W kluczu tej przemieniającej mocy miłości powinniśmy zresztą patrzeć nie tylko na odpusty ale też inne formy modlitwy i pamięci za zmarłych.
Tu jedna uwaga — człowiek idzie do nieba, jeśli chce. Mamy wolność. Pan Bóg nikogo do tego nie zmusza, nawet jeśli ofiarowujemy za kogoś odpust, Mszę św. czy modlitwę.
W Kościele istnieje praktyka tzw. Mszy św. gregoriańskich, odprawianych za zmarłego codziennie przez 30 dni. Warto zamawiać takie Msze? Czy są one w jakiś sposób „lepsze” od innych?
- Msze św. gregoriańskie to jest tylko pewien zwyczaj w Kościele. Ale zwyczaj bardzo piękny i trwający już 15 wieków. Jak najbardziej warto go praktykować! Każda Msza św. ma oczywiście wartość nieskończoną. My jednak żyjemy w czasie i nasza liturgia, choć łączy się z liturgią w niebie, jest liturgią tu na ziemi. Uczestnictwo w Mszach św. nas zmienia. Proszę zobaczyć, jaki to jest piękny gest miłości i troski o tego, kto odszedł — przez 30 dni odprawiamy za niego Eucharystię i uczestniczymy w niej. Oczywiście to nie jest obowiązkowe dla nikogo. Można też przyjść i na jedną Mszę. Ja jednak jako ksiądz obserwuję, jak ludzie do tego podchodzą, jak bardzo im zależy. I wcale nie myślą o tym zabobonnie. Walczą o to, by w Mszach św. gregoriańskich uczestniczyć, by codziennie przystępować do komunii św. To naprawdę bardzo piękny zwyczaj, który nie tylko pomaga temu człowiekowi, który odszedł, ale też tym, którzy zostali na ziemi. Należy ten zwyczaj polecać.
A praktyka wypominków? — jakie to ma duchowe znaczenie?
- Przede wszystkim chodzi o pamięć. Wzrusza mnie, gdy idę do kościoła a ksiądz proboszcz czy wikariusz czyta wypominki i przypomina wszystkim imiona zmarłych. To sprawia, że mamy świadomość, iż ci, którzy odeszli, nadal uczestniczą w życiu Kościoła. Jest to oczywiście połączone z modlitwą. To piękna forma pamięci o tych ludziach, otoczenia ich troską, dobrym życzeniem i błogosławieństwem. W to okazywanie miłości, która może zmienić człowieka, wpisuje się też sprzątanie na grobach.

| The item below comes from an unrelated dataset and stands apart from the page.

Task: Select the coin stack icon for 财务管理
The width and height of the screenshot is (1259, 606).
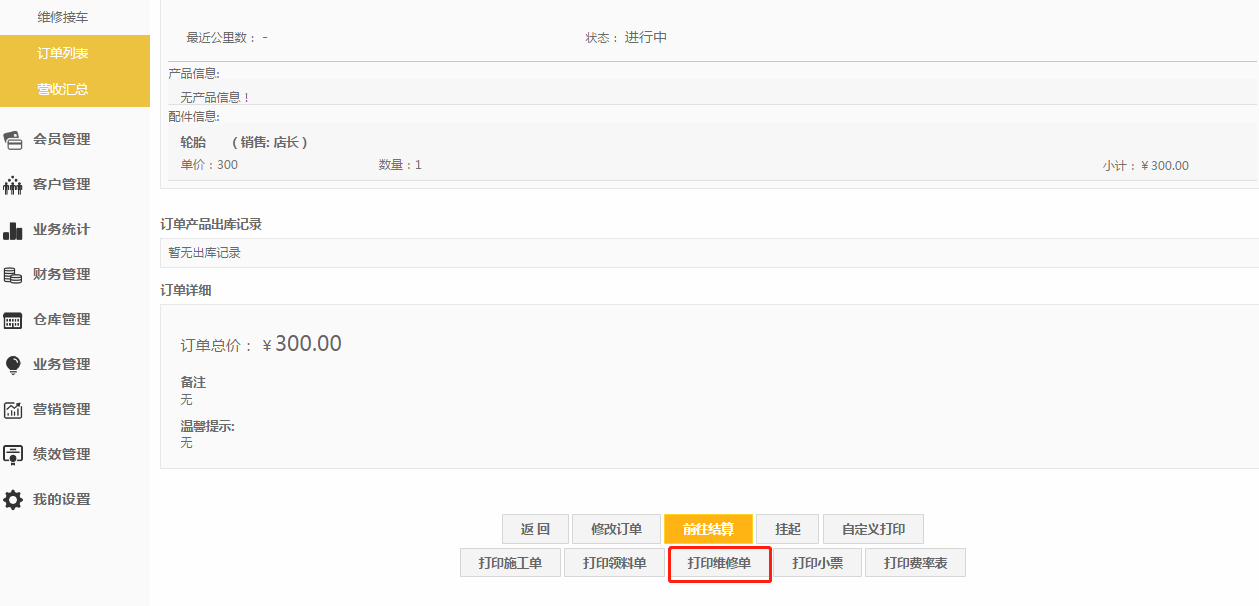Action: 13,275
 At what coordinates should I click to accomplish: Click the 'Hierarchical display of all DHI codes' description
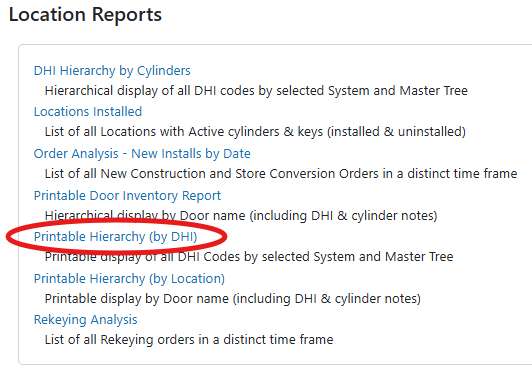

Co więcej — jeśli kochamy i kochamy też człowieka po jego śmierci — to bardzo zmienia nas samych. Jest to też wyraz naszej wiary w życie wieczne, w to, że Pan zwyciężył śmierć, że więzi, które nas łączyły z bliskimi nie zostały przez śmierć zniszczone. Pamięć o zmarłych to zatem również przygotowywanie się na naszą własną śmierć.
A jeśli nasi zmarli są już w niebie? Czy nasza modlitwa może się „zmarnować”?
Nie, w Kościele nic się nie marnuje - żadne dobro, żadna świętość, żaden akt miłości do Boga. Dzięki temu w Kościele wzrasta temperatura miłości, troski, dobrego życzenia sobie. Tworzy się „skarbczyk”, z którego mogą czerpać kolejne potrzebujące osoby.